EXERCISE REQUIREMENTS: Nothing in the data may be changed; retype all of it.

--- START ---

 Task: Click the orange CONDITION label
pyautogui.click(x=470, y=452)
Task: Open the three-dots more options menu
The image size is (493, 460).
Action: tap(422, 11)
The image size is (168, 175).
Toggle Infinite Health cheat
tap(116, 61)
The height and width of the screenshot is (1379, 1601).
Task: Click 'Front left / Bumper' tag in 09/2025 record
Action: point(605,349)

--- END ---

OUTPUT:
 Task: Click the orange CONDITION label
pyautogui.click(x=470, y=452)
Task: Open the three-dots more options menu
The image size is (493, 460).
Action: tap(422, 11)
The image size is (168, 175).
Toggle Infinite Health cheat
tap(116, 61)
The height and width of the screenshot is (1379, 1601).
Task: Click 'Front left / Bumper' tag in 09/2025 record
Action: point(605,349)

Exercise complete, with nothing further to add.